• [PAGE EXTRACT]:
Actually, the price has gone up as of today. China has passed a law banning galvanization factories. There is a shortage of galvanized cloth everywhere right now and it is difficult to find and expensive. We pay $1.80 per square foot for it and we buy it in bulk 4 foot x 100 foot rolls, so get it about as cheap as you can. Our most recent order of it which we ordered yesterday cost us $568 for the roll plus $140 in shipping. So our prices are going up on the hardware cloth as well. This particular cloth is a very heavy cloth, as in you can bend it, but its not easy. It weighs around a half a pound per square foot.

So we still carry it, as we have several rolls in stock, but the price is reflective of the current market value of galvanized steel and the difficulty in getting it. We are currently looking at suppliers in other countries such as india since China has outlawed the production of galvanized steel. 

you can find it here: https://www.funnybugbees.com/the-bee-shop/beekeeping-supplies/hardware


----------



## DerTiefster (Oct 27, 2016)

• [WORK TO COMPLETE]:
Extract a passage word for word from the forum post, beginning at the words "So we still" and stopping after the words "(Oct 27, 2016)". The records are separate material with no connection to the forum post.

(Rows showing where targets appear)
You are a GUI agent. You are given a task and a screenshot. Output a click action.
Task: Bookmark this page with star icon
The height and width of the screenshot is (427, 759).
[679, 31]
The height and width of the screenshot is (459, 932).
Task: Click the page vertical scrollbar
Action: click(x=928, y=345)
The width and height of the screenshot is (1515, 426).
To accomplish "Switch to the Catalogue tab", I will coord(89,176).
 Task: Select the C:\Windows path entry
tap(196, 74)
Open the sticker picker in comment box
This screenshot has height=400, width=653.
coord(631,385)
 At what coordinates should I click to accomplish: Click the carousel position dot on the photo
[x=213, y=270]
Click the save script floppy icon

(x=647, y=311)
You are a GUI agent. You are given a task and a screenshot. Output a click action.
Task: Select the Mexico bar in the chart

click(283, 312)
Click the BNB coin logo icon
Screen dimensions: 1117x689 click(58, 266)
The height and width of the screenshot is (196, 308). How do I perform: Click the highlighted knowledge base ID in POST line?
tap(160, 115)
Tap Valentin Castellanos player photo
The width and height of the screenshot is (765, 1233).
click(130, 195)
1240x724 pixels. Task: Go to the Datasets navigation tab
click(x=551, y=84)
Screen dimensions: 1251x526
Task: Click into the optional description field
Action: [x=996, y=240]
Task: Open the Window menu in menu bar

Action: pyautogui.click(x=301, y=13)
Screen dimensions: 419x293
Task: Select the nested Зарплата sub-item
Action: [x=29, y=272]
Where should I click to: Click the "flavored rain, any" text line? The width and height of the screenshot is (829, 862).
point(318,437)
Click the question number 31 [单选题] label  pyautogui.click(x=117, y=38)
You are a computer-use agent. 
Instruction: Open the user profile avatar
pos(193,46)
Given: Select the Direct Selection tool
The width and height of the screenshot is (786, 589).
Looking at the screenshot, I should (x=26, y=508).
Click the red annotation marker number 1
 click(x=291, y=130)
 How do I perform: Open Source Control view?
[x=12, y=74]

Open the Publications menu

• [ANSWER TO THIS PROBLEM]:
So we still carry it, as we have several rolls in stock, but the price is reflective of the current market value of galvanized steel and the difficulty in getting it. We are currently looking at suppliers in other countries such as india since China has outlawed the production of galvanized steel. 

you can find it here: https://www.funnybugbees.com/the-bee-shop/beekeeping-supplies/hardware


----------



## DerTiefster (Oct 27, 2016)